- Born: William Benson March 25, 1970 (age 56) Lagos
- Citizenship: Nigeria
- Education: University of Lagos
- Occupation: Filmmaking
- Known for: Acting
- Notable work: To Kill a Monkey; Ajoche; The Herbert Macaulay Affair; The Fire and the Moth; Dead Tide;

= William Benson (actor) =

Nigerian actor, playwright, and producer

William Benson (born March 25, 1970) is a Nigerian actor, theatre director, playwright and producer. He is best known for his role as Efe on Kemi Adetiba’s Netflix tv show To Kill a Monkey. One of his films, Ajoche, was premiered on Africa Magic Showcase (DStv 151).

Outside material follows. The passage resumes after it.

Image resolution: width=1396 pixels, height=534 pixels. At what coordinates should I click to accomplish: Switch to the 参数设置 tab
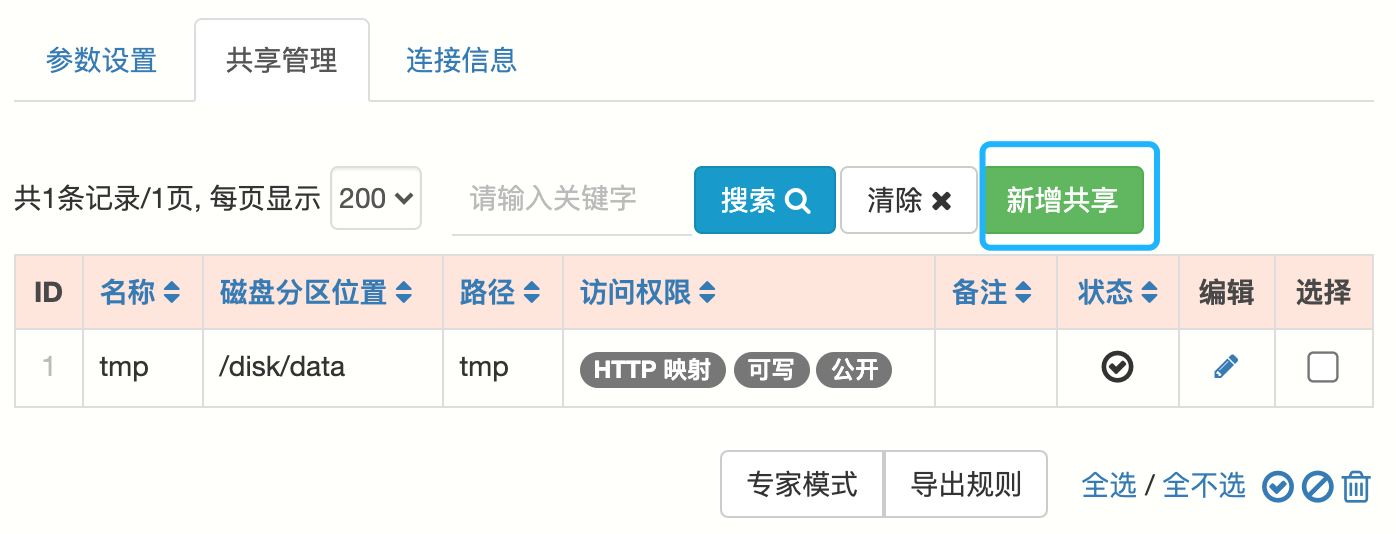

== Early life and education ==
He had his secondary school education at Apapa Senior High School and obtained West African Senior School Certificate Examination (WASSCE). He is a graduate of English Language and Literature from the University of Lagos.

== Filmography ==
William is regarded as a celebrated notable actor. He was also described as “frequently cast in intense, emotionally charged roles, leaders, anti-heroes, and historical figures, making him a go-to performer for prestige dramas and epics.” He featured in:

- The Fire and the Moth (2025) as Teriba Bello
- Osamede (2025)
- Dead Tide (2025)
- To Kill a Monkey (2025) as Efe
- All's Fair in Love (2024)
- House of Ga'a (2024) as Gbagi
- A Green Fever (2023) as Colonel Bashiru
- Obara’M (2022)
- Crime and Justice Lagos (2022) as Femi Biboye
- Flawsome (2022) as Inspector Kazeem
- Love Is War (2019) as Tunde Aina
- The Herbert Macaulay Affair (2019)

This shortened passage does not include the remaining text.